ACTION ITEM
Type out each entry exactly.

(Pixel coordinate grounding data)

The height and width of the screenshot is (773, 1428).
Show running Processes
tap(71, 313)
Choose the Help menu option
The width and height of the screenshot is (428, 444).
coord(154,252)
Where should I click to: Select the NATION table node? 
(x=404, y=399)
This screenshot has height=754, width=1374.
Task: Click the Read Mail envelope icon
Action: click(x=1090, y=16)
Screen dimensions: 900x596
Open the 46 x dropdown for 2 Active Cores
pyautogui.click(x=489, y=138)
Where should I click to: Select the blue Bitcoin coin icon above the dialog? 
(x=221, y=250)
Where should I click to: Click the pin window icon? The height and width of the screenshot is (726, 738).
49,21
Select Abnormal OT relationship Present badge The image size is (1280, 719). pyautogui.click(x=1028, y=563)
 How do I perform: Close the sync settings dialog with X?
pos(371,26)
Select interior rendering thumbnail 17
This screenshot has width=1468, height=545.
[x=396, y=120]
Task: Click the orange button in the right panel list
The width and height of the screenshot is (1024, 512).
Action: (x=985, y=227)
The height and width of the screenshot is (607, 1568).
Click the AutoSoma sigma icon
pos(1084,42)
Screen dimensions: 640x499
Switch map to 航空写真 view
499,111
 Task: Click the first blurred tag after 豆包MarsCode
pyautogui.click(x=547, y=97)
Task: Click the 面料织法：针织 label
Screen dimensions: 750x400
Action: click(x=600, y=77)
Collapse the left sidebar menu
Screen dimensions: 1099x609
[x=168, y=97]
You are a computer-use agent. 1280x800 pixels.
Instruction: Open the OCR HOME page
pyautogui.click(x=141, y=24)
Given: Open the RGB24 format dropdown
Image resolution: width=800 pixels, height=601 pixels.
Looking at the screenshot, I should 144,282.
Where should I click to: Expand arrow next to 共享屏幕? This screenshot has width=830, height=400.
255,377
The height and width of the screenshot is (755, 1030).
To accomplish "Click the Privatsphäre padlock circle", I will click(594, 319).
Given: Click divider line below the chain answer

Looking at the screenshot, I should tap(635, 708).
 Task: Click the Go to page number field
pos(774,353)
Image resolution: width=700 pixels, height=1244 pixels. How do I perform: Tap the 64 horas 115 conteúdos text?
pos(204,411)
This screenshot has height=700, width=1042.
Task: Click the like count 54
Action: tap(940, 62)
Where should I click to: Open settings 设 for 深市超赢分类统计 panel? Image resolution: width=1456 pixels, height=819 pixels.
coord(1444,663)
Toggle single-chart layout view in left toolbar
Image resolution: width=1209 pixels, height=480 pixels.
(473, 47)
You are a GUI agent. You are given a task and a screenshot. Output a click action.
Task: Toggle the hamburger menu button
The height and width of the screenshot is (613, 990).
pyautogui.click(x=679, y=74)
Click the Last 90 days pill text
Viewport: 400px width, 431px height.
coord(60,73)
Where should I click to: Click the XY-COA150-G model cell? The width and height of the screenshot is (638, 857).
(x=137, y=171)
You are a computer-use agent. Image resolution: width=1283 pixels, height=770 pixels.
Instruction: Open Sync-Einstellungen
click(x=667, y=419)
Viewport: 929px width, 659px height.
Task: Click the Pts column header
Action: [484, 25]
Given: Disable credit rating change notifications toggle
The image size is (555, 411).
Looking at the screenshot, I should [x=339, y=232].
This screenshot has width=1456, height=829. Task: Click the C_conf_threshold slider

PROBLEM SOLUTION
The height and width of the screenshot is (773, 1428).
Show running Processes
tap(71, 313)
Choose the Help menu option
The width and height of the screenshot is (428, 444).
coord(154,252)
Where should I click to: Select the NATION table node? 
(x=404, y=399)
This screenshot has height=754, width=1374.
Task: Click the Read Mail envelope icon
Action: click(x=1090, y=16)
Screen dimensions: 900x596
Open the 46 x dropdown for 2 Active Cores
pyautogui.click(x=489, y=138)
Where should I click to: Select the blue Bitcoin coin icon above the dialog? 
(x=221, y=250)
Where should I click to: Click the pin window icon? The height and width of the screenshot is (726, 738).
49,21
Select Abnormal OT relationship Present badge The image size is (1280, 719). pyautogui.click(x=1028, y=563)
 How do I perform: Close the sync settings dialog with X?
pos(371,26)
Select interior rendering thumbnail 17
This screenshot has width=1468, height=545.
[x=396, y=120]
Task: Click the orange button in the right panel list
The width and height of the screenshot is (1024, 512).
Action: (x=985, y=227)
The height and width of the screenshot is (607, 1568).
Click the AutoSoma sigma icon
pos(1084,42)
Screen dimensions: 640x499
Switch map to 航空写真 view
499,111
 Task: Click the first blurred tag after 豆包MarsCode
pyautogui.click(x=547, y=97)
Task: Click the 面料织法：针织 label
Screen dimensions: 750x400
Action: click(x=600, y=77)
Collapse the left sidebar menu
Screen dimensions: 1099x609
[x=168, y=97]
You are a computer-use agent. 1280x800 pixels.
Instruction: Open the OCR HOME page
pyautogui.click(x=141, y=24)
Given: Open the RGB24 format dropdown
Image resolution: width=800 pixels, height=601 pixels.
Looking at the screenshot, I should 144,282.
Where should I click to: Expand arrow next to 共享屏幕? This screenshot has width=830, height=400.
255,377
The height and width of the screenshot is (755, 1030).
To accomplish "Click the Privatsphäre padlock circle", I will click(594, 319).
Given: Click divider line below the chain answer

Looking at the screenshot, I should tap(635, 708).
 Task: Click the Go to page number field
pos(774,353)
Image resolution: width=700 pixels, height=1244 pixels. How do I perform: Tap the 64 horas 115 conteúdos text?
pos(204,411)
This screenshot has height=700, width=1042.
Task: Click the like count 54
Action: tap(940, 62)
Where should I click to: Open settings 设 for 深市超赢分类统计 panel? Image resolution: width=1456 pixels, height=819 pixels.
coord(1444,663)
Toggle single-chart layout view in left toolbar
Image resolution: width=1209 pixels, height=480 pixels.
(473, 47)
You are a GUI agent. You are given a task and a screenshot. Output a click action.
Task: Toggle the hamburger menu button
The height and width of the screenshot is (613, 990).
pyautogui.click(x=679, y=74)
Click the Last 90 days pill text
Viewport: 400px width, 431px height.
coord(60,73)
Where should I click to: Click the XY-COA150-G model cell? The width and height of the screenshot is (638, 857).
(x=137, y=171)
You are a computer-use agent. Image resolution: width=1283 pixels, height=770 pixels.
Instruction: Open Sync-Einstellungen
click(x=667, y=419)
Viewport: 929px width, 659px height.
Task: Click the Pts column header
Action: [484, 25]
Given: Disable credit rating change notifications toggle
The image size is (555, 411).
Looking at the screenshot, I should [x=339, y=232].
This screenshot has width=1456, height=829. Task: Click the C_conf_threshold slider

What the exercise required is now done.